● **TASK GOAL**: Print out all the records, word for word.

● **GIVEN ENTRIES**:

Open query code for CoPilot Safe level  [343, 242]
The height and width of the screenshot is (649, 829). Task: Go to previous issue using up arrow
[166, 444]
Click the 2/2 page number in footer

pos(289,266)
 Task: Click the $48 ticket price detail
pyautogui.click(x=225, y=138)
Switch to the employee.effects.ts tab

● **PROBLEM SOLUTION**:
Open query code for CoPilot Safe level  [343, 242]
The height and width of the screenshot is (649, 829). Task: Go to previous issue using up arrow
[166, 444]
Click the 2/2 page number in footer

pos(289,266)
 Task: Click the $48 ticket price detail
pyautogui.click(x=225, y=138)
Switch to the employee.effects.ts tab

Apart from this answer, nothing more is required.